** Opening Document section block **

Realizing the health rights of indigenous peoples
by Tia Jeewa, Senior DEI Adviser
The United Nations’ International Day of Indigenous Peoples is marked on August 9. It is an occasion to emphasize the rights and contributions of Indigenous populations and to shed light on the health challenges they encounter.
- Over 476 million indigenous peoples live in more than 90 countries.
- Two-thirds of people 73% live in rural areas and conserve 80 percent of the world’s remaining biodiversity
- In 2023, in recognition of the complex social and economic challenges faced by indigenous communities, WHO adopted a new resolution to address the health challenges faced by indigenous peoples worldwide.
The UN estimates that life expectancy among indigenous people across a range of countries is up to 20 years lower than in the populations at large. High levels of diabetes, and poorer maternal and mental health contribute to this inequity. In addition, for many people, discrimination prevents them from accessing the full benefits of health systems and medical treatment. The impact of a changing climate on health outcomes is a further burden for communities that are already disadvantaged.

** Closing Document section block **
** Opening Extracted information block **

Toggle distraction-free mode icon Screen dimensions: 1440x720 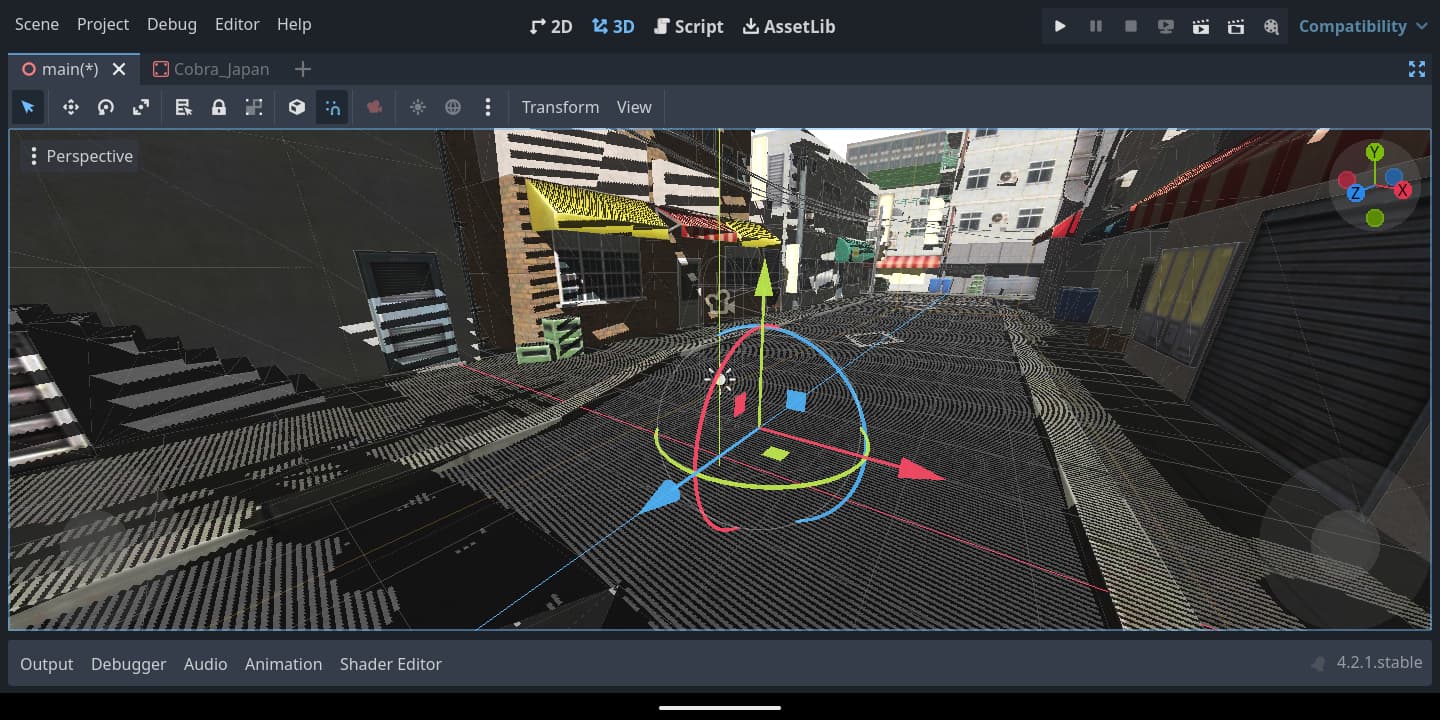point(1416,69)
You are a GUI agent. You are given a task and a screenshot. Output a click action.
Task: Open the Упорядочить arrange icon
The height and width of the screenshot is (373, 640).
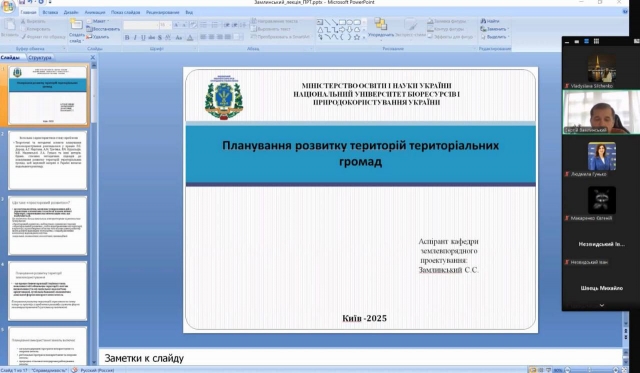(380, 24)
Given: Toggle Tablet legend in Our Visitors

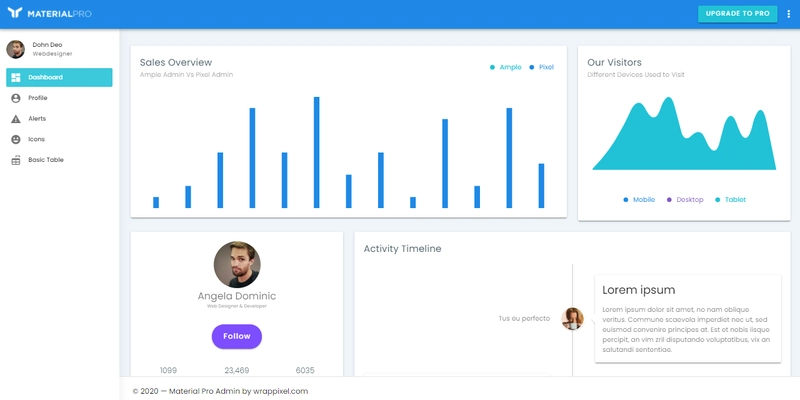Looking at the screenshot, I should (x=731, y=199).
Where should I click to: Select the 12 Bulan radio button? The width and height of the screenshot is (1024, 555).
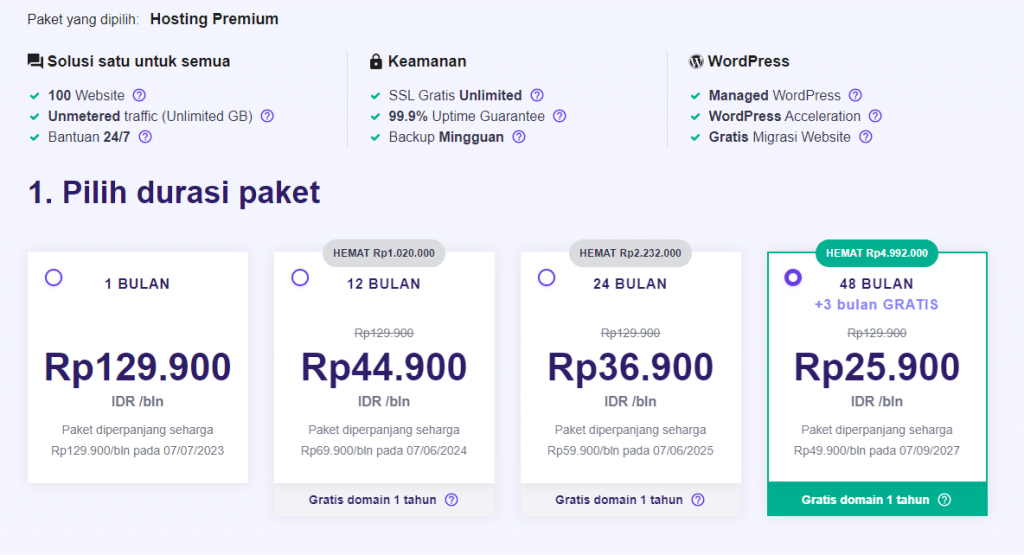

** Closing Extracted information block **

Exercise -> From the article on indigenous peoples' health rights, extract the passage that begins with the words "The UN estimates" and stops after "are already disadvantaged.". Copy it word for word.

Response to the exercise ->
The UN estimates that life expectancy among indigenous people across a range of countries is up to 20 years lower than in the populations at large. High levels of diabetes, and poorer maternal and mental health contribute to this inequity. In addition, for many people, discrimination prevents them from accessing the full benefits of health systems and medical treatment. The impact of a changing climate on health outcomes is a further burden for communities that are already disadvantaged.